• About this task
Exactly the lines below from the one with "The image size is (632, 620)." up to and including the one with "Click the list number 2 marker" make up the answer, with nothing else added.

• Input records
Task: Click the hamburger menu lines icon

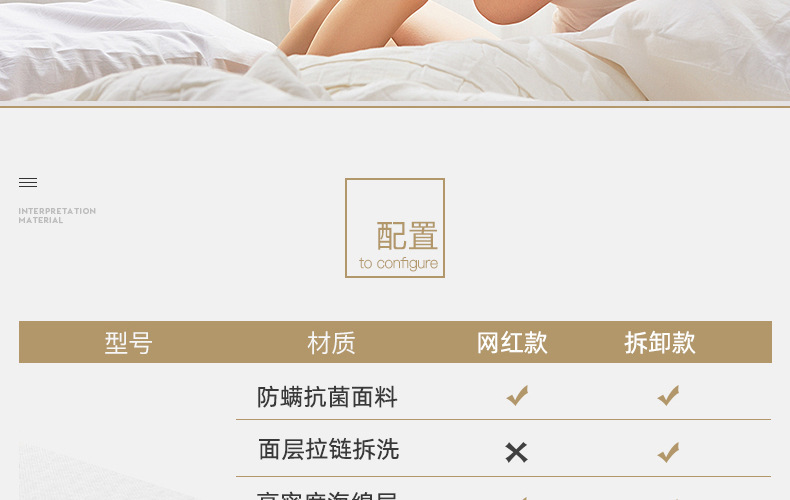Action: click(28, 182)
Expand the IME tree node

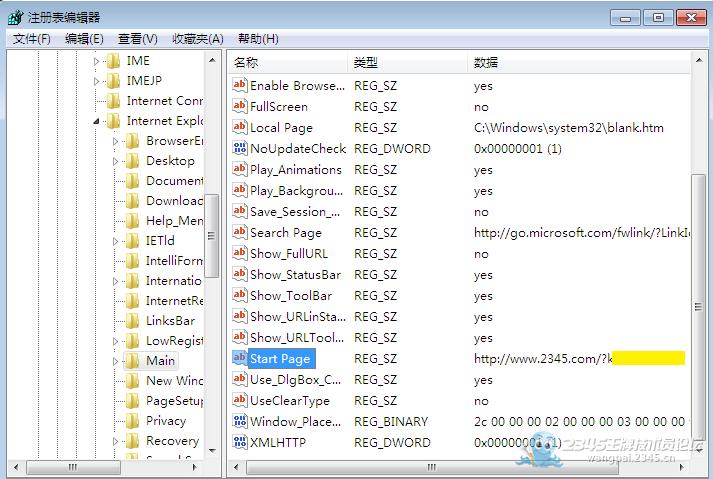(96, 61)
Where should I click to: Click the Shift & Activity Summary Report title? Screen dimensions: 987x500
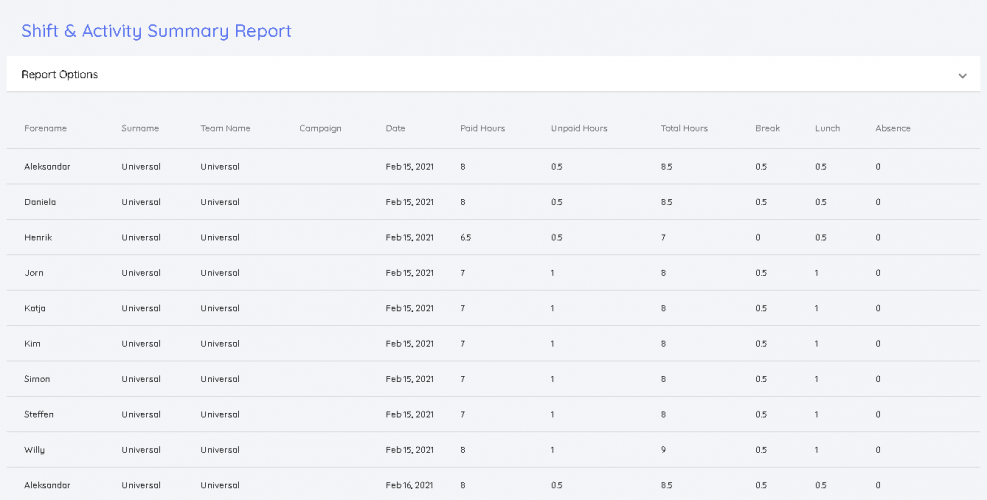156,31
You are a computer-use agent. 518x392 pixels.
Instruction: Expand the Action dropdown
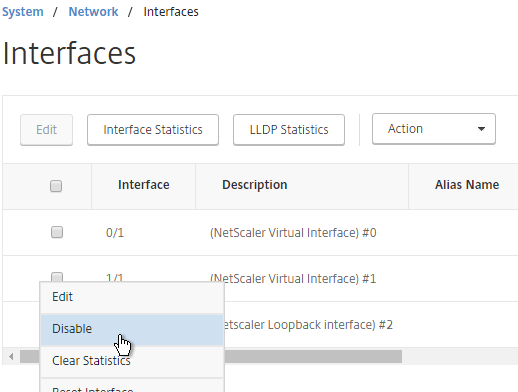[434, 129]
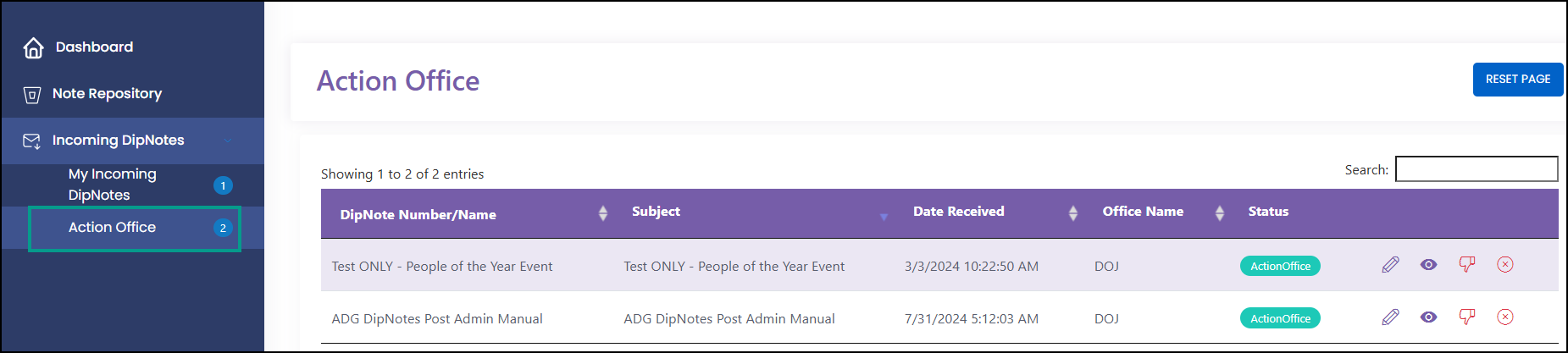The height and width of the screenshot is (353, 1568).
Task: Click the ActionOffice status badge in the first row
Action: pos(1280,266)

* * *

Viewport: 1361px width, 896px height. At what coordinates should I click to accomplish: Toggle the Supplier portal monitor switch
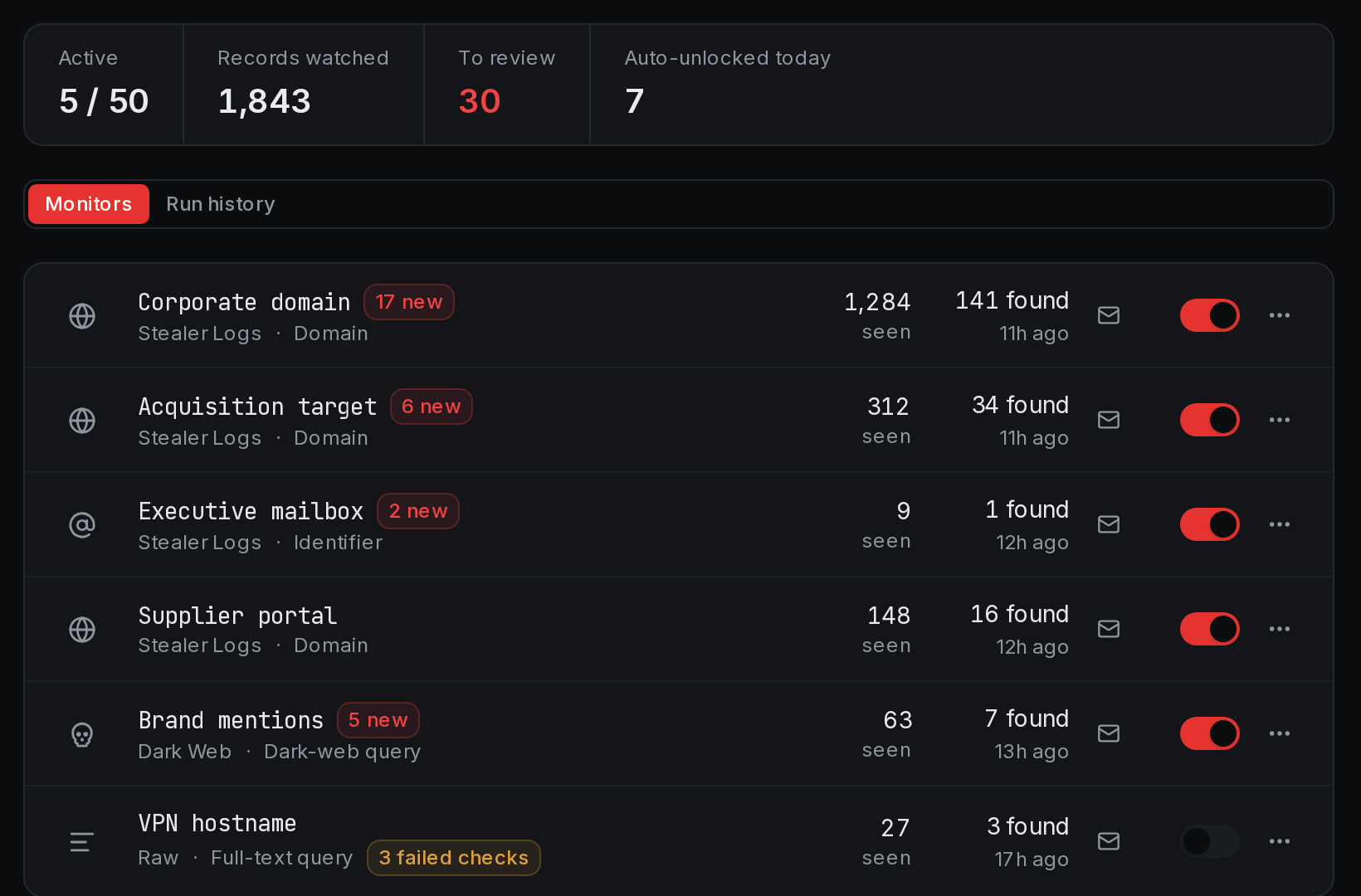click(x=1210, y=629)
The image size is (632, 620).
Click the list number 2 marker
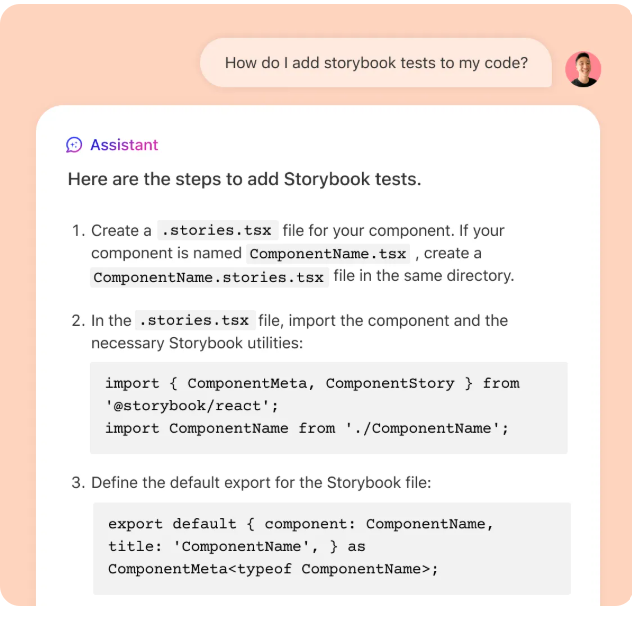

• Written response
The image size is (632, 620).
Click the list number 2 marker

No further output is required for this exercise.